Study material ::
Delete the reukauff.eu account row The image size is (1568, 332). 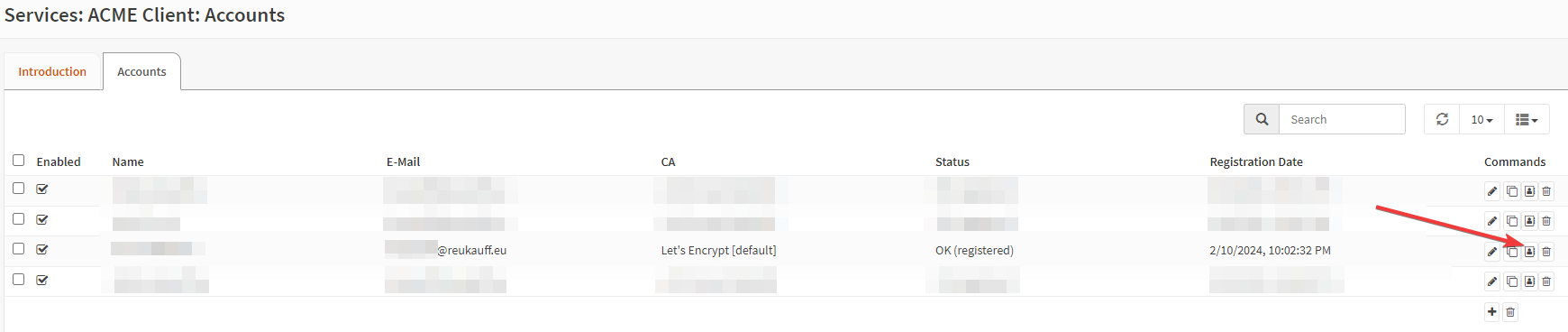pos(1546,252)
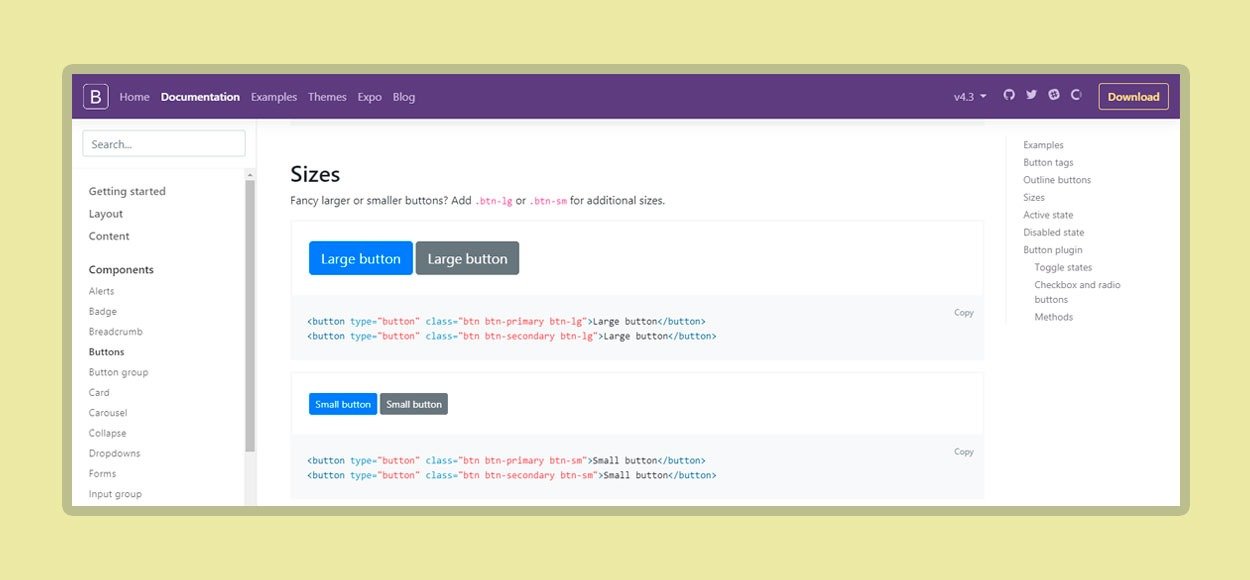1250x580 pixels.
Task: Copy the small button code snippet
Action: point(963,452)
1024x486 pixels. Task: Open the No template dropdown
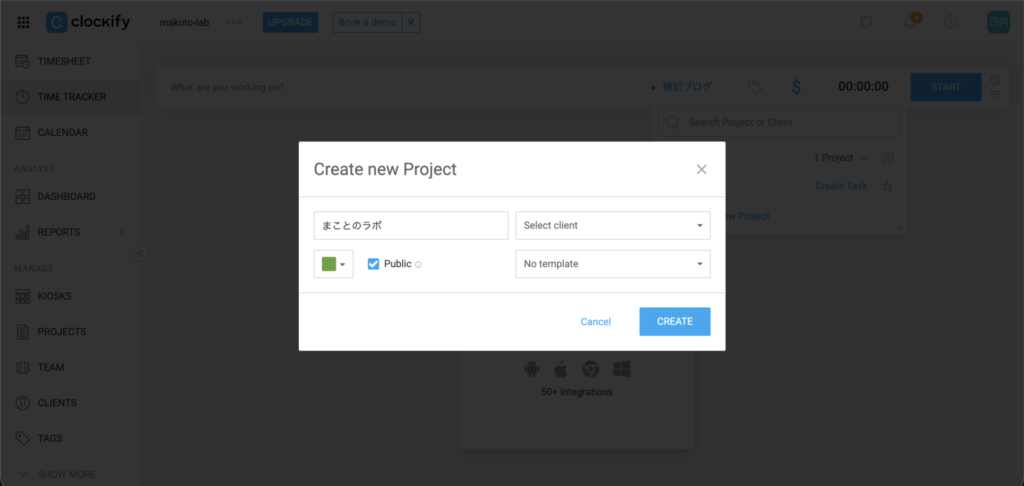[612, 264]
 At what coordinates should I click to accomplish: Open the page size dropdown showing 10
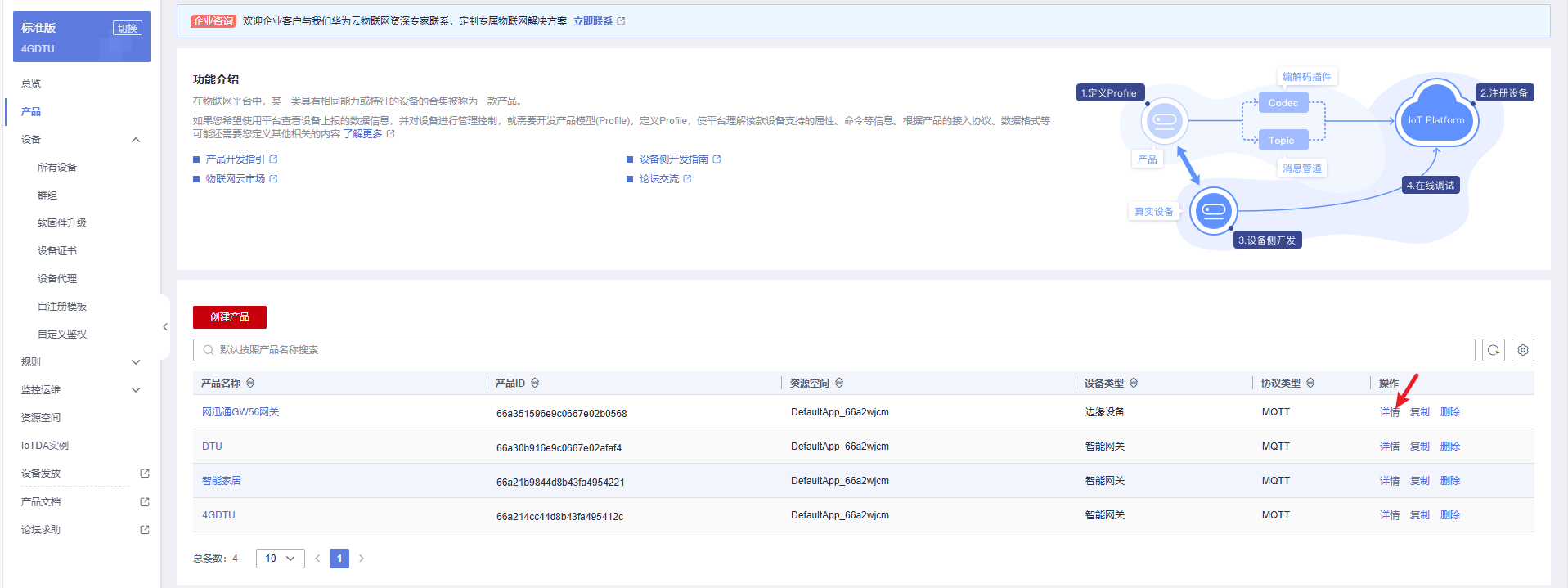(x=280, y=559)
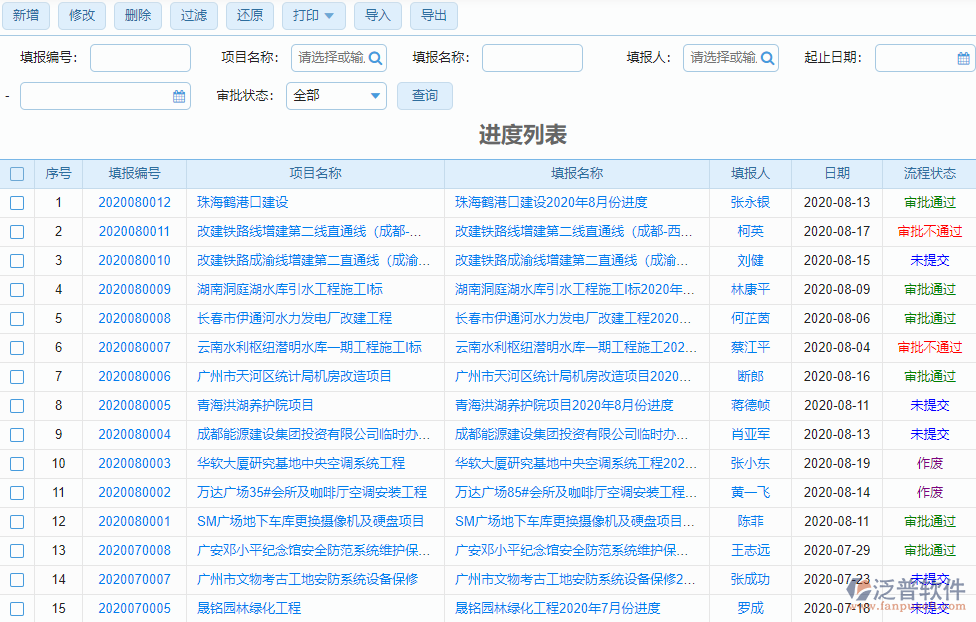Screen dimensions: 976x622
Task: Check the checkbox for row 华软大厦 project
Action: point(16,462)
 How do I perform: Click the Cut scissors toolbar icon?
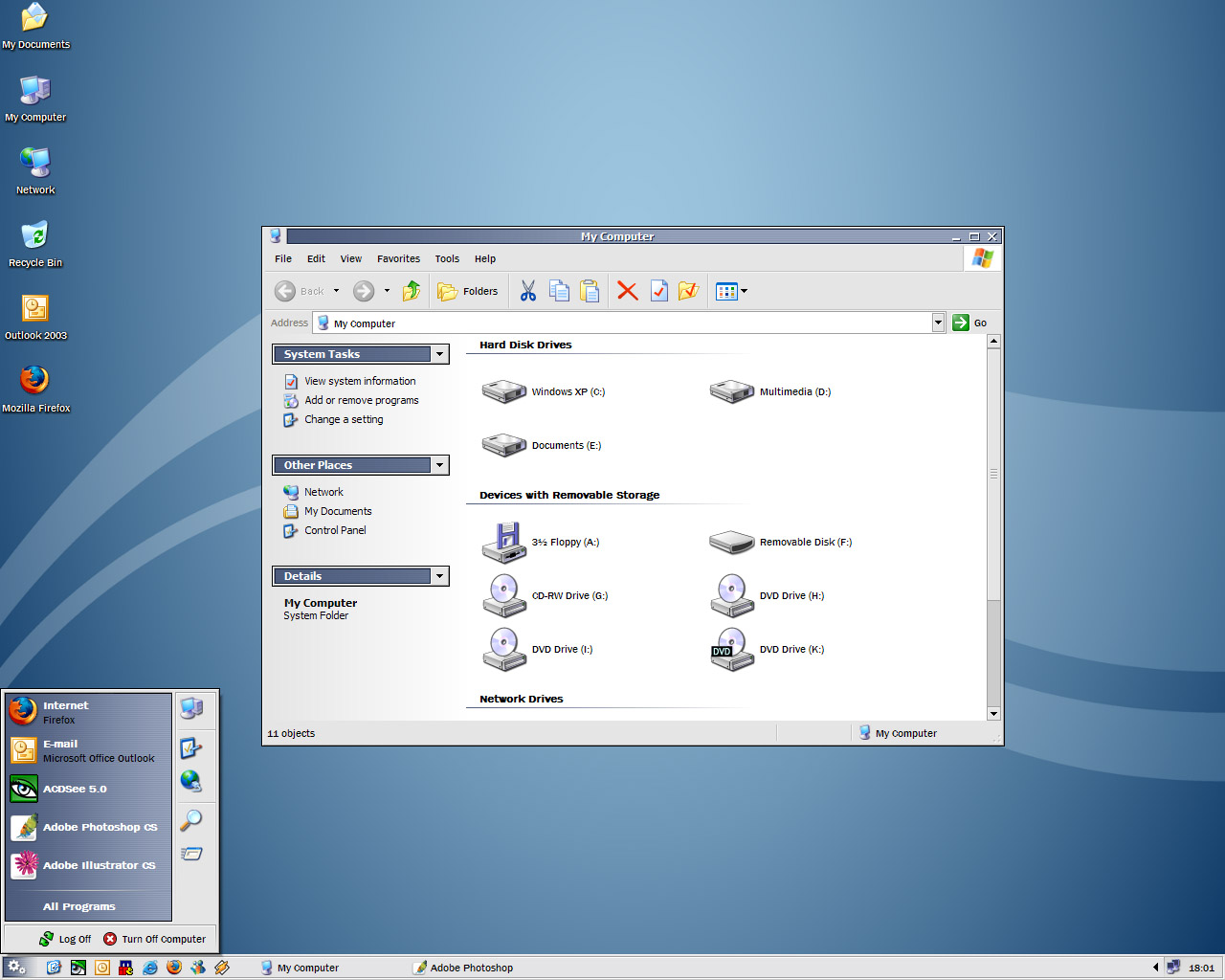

Required action ::
Only the lines from the one with "At what coordinates" through the final line of the data should be written out, exactly and including both ends. Skip the pictures.

Written answer ::
 At what coordinates should I click to accomplish: Open the page size dropdown showing 10
(x=280, y=559)
Screen dimensions: 976x622
Task: Check the checkbox for row 华软大厦 project
Action: point(16,462)
 How do I perform: Click the Cut scissors toolbar icon?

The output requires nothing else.